Return each line of the listing below that contains the word "should"; case matters.
########
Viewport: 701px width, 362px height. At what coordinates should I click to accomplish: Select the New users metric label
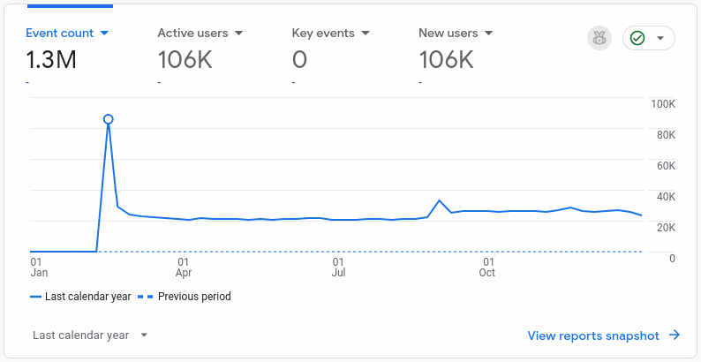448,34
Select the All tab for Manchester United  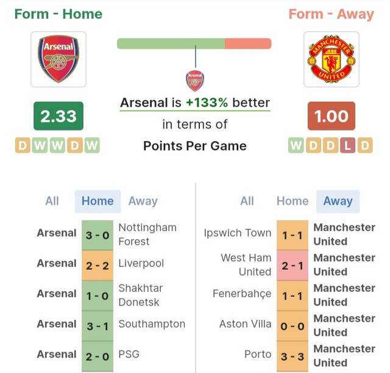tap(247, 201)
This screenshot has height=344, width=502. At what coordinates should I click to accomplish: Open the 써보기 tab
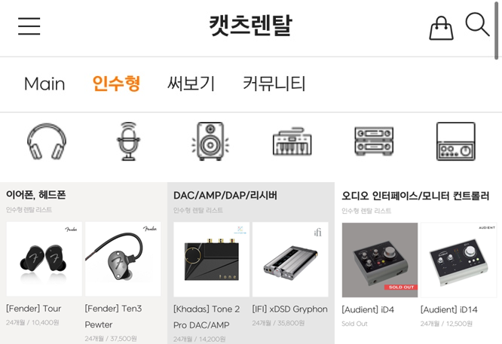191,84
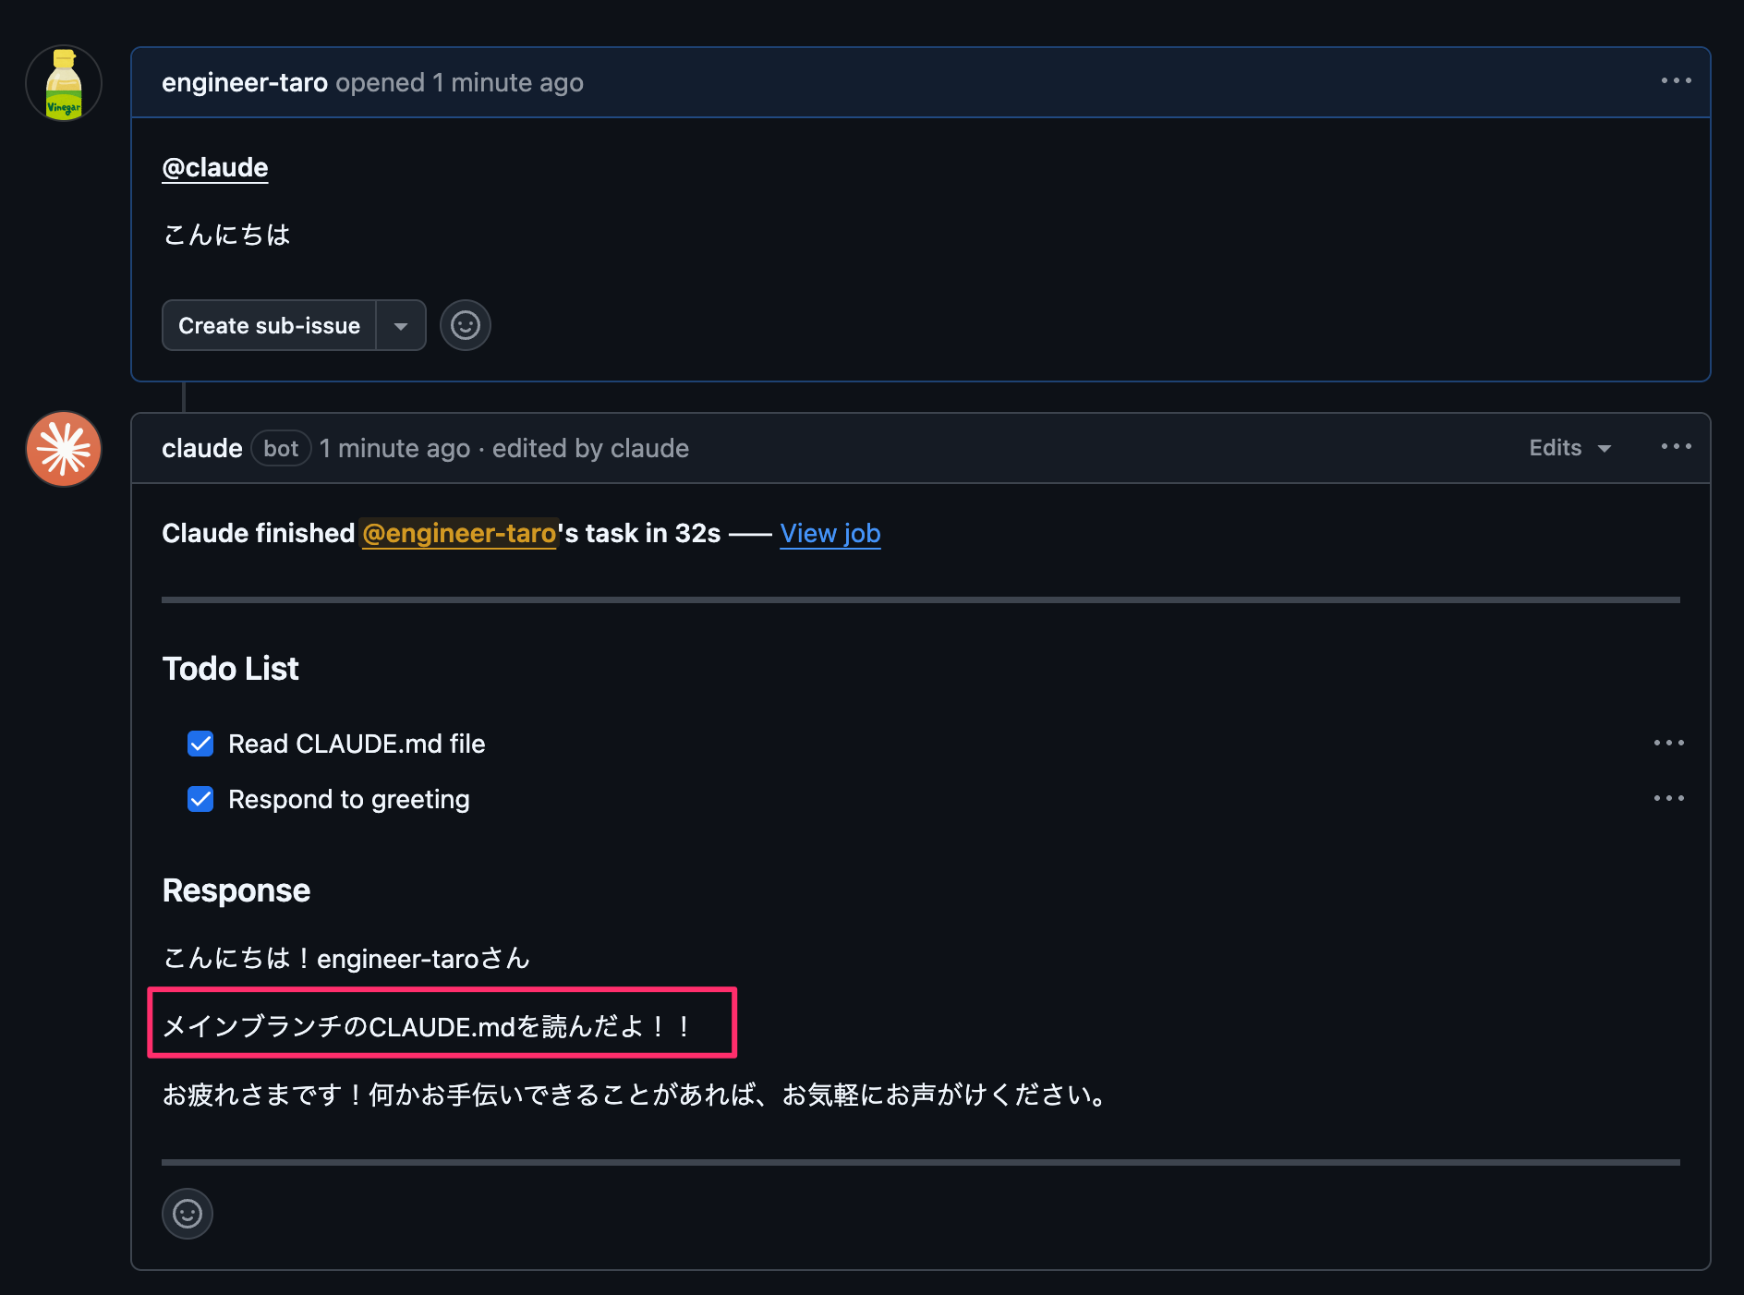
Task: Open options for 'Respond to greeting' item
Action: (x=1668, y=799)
########
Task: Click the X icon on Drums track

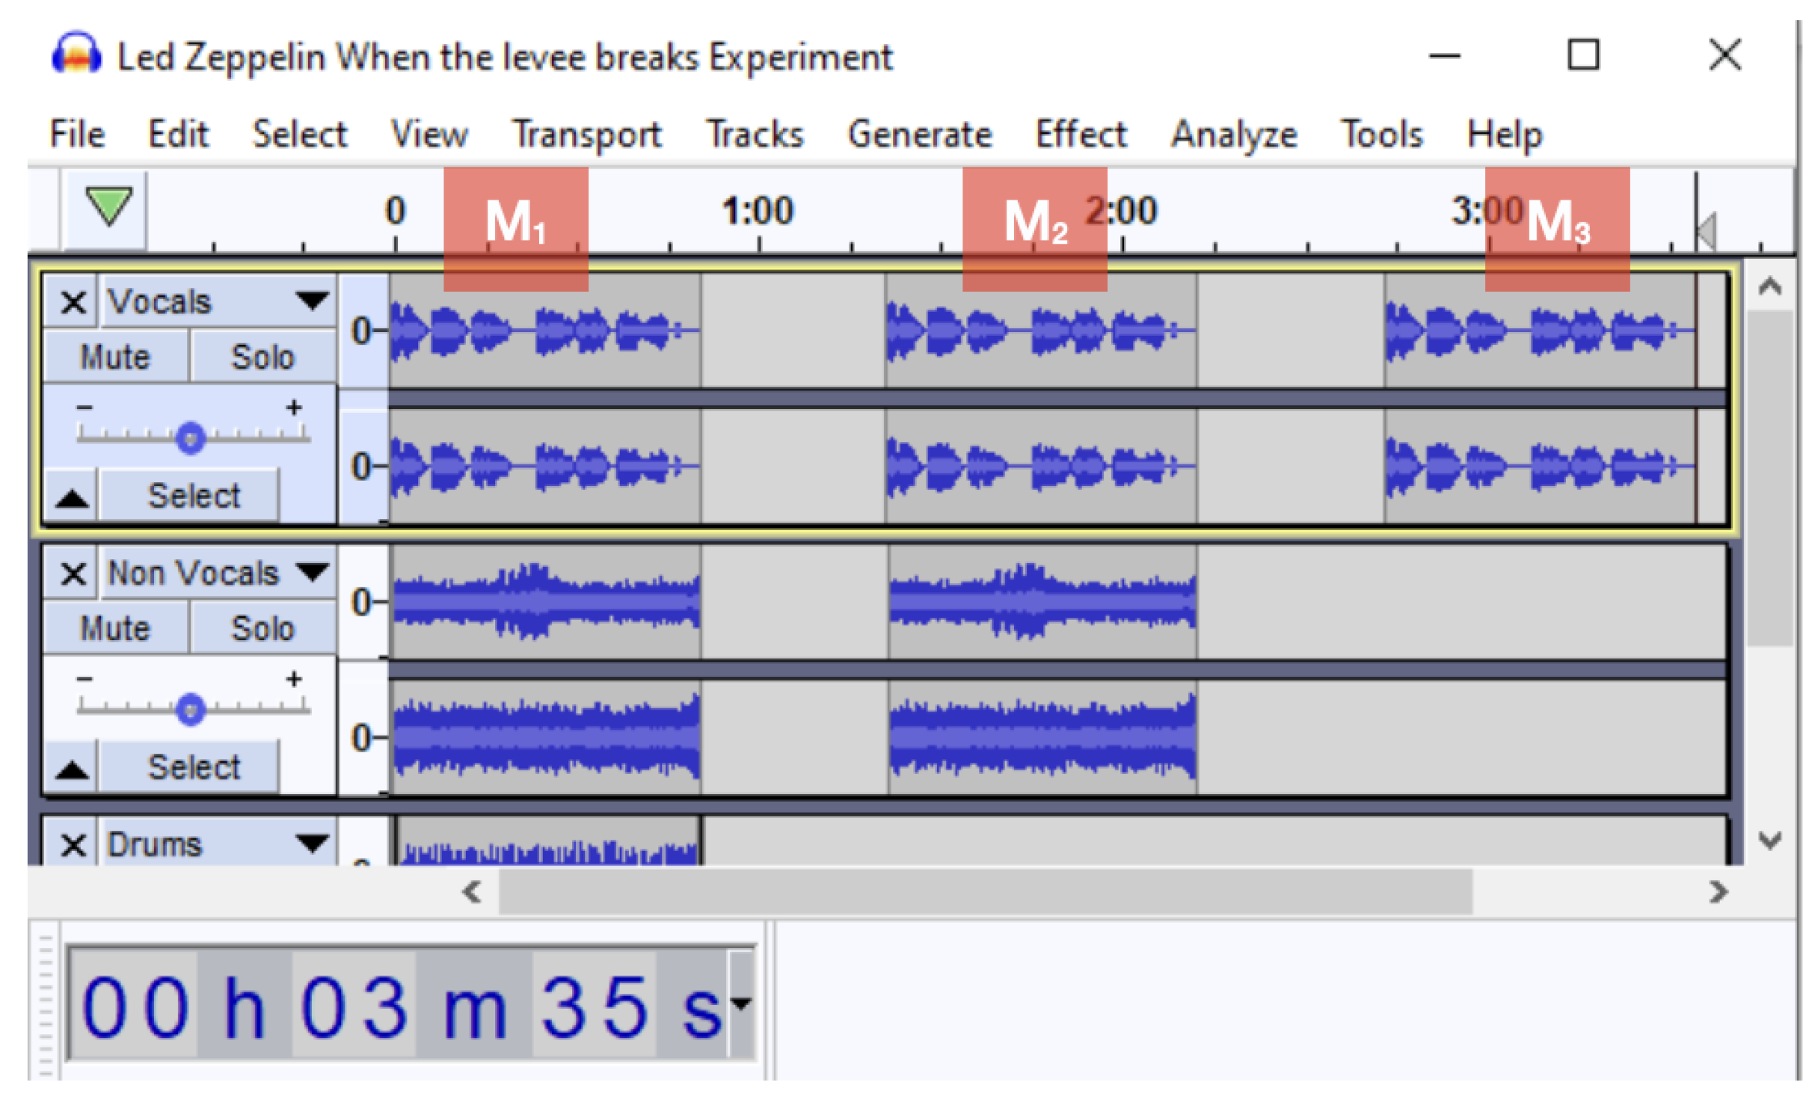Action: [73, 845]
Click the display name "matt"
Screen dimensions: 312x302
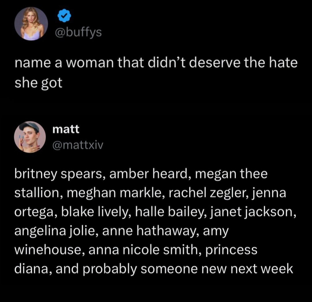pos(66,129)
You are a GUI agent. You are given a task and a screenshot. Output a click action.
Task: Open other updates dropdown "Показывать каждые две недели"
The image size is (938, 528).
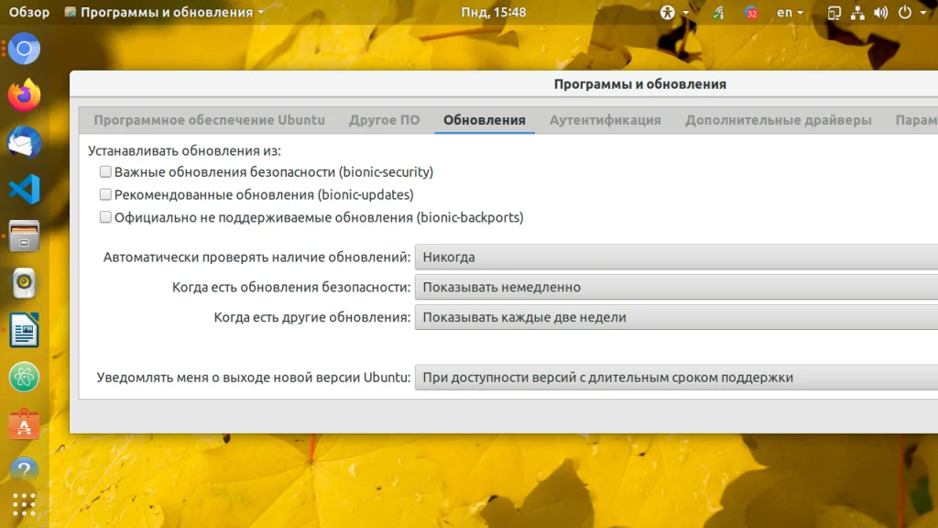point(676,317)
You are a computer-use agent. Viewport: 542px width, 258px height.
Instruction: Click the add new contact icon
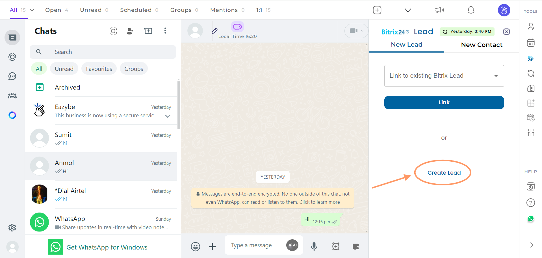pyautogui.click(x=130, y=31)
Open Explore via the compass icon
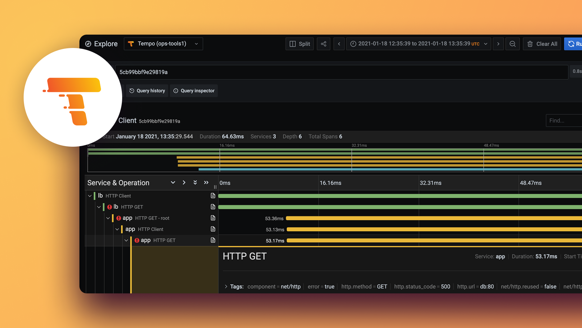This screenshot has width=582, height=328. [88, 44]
########
* _Solution below_
Viewport: 701px width, 362px height. At what coordinates should I click to accomplish: Select the New users metric label
This screenshot has height=344, width=502. At what coordinates should I click to accomplish: Open the 써보기 tab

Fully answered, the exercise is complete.